Active Listening; its Skills and Importance in the Workplace
Apr 11, · Active listening is very important in the workplace and within educational settings. To be able to properly problem-solve and achieve outcomes that all parties feel satisfied with, you need to actively listen to the problems that are being faced. . Active listening is the ability to focus completely on a speaker, understand their message, comprehend the information and respond thoughtfully.
What's active listening, and why is it important for your career? Active listening is the process by which an individual secures information from another individual or group. It involves paying attention to the conversation, not interrupting, and taking the time to understand what the speaker is discussing.

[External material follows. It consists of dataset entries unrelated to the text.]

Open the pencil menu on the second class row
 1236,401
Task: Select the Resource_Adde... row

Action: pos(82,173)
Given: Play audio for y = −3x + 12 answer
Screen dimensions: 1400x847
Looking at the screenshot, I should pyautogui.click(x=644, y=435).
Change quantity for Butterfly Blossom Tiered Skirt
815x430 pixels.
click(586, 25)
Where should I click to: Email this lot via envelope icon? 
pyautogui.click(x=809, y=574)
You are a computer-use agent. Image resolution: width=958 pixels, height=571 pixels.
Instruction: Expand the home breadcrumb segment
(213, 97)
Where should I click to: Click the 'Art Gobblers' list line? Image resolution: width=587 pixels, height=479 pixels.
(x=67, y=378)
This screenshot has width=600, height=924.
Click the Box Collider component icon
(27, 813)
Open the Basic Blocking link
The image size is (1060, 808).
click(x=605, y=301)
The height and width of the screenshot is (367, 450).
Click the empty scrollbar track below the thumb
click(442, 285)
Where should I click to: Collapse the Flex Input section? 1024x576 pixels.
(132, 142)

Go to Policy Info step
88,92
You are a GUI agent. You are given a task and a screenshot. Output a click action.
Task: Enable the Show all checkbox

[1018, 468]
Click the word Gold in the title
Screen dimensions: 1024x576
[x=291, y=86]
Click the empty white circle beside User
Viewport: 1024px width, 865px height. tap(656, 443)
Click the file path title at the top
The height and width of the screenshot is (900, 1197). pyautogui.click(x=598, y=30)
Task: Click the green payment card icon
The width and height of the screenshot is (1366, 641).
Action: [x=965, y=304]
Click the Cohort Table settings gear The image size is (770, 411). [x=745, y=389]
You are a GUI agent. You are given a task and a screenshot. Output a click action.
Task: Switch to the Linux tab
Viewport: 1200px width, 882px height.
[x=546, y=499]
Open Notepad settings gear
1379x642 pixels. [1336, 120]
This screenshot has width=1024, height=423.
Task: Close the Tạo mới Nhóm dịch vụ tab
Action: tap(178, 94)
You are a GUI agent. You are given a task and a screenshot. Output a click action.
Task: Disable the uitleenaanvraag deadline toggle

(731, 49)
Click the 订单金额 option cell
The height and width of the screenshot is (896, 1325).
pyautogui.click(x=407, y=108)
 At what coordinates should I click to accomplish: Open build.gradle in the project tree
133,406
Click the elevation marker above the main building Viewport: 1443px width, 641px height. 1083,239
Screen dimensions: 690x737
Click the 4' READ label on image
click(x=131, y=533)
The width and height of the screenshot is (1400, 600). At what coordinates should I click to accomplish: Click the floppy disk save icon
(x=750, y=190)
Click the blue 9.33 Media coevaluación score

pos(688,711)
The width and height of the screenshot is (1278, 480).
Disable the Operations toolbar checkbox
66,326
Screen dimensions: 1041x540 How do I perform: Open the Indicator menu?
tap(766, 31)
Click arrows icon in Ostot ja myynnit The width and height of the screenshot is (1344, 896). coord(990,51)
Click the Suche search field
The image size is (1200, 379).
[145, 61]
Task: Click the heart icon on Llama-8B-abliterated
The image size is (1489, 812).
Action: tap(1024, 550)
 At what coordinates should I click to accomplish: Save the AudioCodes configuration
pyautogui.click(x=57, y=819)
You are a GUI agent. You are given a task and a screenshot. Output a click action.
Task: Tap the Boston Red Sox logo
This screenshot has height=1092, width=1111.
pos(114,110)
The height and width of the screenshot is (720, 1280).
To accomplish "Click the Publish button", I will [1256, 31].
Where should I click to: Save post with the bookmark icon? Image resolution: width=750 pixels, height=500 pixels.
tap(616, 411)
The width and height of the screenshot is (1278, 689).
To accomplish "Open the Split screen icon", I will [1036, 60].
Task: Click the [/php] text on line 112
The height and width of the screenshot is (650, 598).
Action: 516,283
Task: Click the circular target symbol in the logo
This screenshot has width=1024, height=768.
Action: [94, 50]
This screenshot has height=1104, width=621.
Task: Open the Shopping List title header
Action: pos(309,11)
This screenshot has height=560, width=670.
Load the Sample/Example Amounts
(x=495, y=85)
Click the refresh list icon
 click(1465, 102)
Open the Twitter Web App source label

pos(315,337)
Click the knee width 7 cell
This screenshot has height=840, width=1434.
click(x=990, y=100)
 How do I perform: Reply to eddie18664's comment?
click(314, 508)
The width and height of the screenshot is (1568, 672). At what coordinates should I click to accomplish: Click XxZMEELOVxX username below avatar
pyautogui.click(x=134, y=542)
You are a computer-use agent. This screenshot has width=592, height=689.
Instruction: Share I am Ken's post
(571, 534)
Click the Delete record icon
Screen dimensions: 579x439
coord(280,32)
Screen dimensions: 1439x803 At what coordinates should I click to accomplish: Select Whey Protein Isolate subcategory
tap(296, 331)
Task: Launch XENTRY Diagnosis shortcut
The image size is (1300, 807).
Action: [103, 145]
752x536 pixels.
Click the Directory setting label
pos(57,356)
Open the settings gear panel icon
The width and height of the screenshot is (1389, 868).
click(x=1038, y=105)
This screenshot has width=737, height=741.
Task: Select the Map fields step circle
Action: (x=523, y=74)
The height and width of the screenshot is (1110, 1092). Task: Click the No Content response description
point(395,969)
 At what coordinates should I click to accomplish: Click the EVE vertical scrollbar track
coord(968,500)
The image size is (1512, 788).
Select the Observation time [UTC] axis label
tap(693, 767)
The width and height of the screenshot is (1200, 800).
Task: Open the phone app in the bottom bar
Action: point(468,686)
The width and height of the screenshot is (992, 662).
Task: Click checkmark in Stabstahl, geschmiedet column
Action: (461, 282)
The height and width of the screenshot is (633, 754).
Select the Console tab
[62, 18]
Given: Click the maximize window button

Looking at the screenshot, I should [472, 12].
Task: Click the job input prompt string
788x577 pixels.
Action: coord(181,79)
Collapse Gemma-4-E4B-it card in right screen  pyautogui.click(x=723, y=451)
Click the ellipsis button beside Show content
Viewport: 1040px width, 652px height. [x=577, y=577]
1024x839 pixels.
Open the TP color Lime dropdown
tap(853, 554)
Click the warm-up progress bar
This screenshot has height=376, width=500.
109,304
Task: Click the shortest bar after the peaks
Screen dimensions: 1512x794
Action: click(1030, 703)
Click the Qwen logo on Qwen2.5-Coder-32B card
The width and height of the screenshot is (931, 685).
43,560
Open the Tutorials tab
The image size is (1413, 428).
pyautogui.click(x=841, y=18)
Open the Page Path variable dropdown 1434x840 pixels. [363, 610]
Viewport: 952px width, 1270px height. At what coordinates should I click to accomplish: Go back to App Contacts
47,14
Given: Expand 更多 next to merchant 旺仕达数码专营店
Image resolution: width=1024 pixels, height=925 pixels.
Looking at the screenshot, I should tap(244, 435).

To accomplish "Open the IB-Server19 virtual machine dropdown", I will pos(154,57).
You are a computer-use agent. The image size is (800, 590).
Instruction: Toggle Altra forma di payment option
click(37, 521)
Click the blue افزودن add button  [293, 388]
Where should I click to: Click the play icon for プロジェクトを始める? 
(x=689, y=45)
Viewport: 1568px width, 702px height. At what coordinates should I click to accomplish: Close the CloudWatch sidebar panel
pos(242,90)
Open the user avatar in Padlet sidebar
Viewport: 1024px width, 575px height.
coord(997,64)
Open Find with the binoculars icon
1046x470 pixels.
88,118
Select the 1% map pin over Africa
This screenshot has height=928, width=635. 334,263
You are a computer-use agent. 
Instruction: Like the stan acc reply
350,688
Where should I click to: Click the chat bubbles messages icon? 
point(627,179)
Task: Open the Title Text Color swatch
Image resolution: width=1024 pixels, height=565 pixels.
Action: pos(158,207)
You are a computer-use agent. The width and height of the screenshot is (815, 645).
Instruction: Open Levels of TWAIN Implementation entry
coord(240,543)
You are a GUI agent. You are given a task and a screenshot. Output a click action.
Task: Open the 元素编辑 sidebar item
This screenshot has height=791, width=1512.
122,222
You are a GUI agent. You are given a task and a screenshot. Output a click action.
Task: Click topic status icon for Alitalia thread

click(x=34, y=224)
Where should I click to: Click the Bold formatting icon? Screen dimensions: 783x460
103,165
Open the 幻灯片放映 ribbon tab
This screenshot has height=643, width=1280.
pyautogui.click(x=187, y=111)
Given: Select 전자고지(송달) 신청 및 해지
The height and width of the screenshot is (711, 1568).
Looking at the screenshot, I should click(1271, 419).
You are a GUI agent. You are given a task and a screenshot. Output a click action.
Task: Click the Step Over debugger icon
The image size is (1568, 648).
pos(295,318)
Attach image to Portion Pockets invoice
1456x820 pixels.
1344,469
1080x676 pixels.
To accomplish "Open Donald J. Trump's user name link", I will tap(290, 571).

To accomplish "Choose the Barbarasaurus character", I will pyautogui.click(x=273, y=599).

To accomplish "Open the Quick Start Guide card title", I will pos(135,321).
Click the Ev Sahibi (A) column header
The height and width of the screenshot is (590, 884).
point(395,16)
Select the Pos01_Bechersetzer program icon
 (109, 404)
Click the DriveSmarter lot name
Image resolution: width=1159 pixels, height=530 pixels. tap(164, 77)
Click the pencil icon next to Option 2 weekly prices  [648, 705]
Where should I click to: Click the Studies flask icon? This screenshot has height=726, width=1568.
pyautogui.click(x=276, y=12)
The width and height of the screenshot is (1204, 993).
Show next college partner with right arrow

Active listeners avoid interrupting at all costs, summarize and repeat back what they have heard, and observe body language to give them an extra level of understanding. Active listening is a helpful skill for any worker to develop. It helps you truly understand what people are saying in conversations and meetings and not just what you want to hear, or think you hear. When interviewing for jobs, using active listening techniques can help show the interviewer how your interpersonal skills can draw people out.
Active listening redirects your focus from what is going on inside of your head to the needs of your prospective employer or interviewer. This technique can help reduce your nervousness during an interview. By placing your focus, through active listening, squarely upon the interviewer, you prove that you:. There are plenty of active listening what hotel is near mandalay bay in las vegas that will improve the impression you can make at a job interview.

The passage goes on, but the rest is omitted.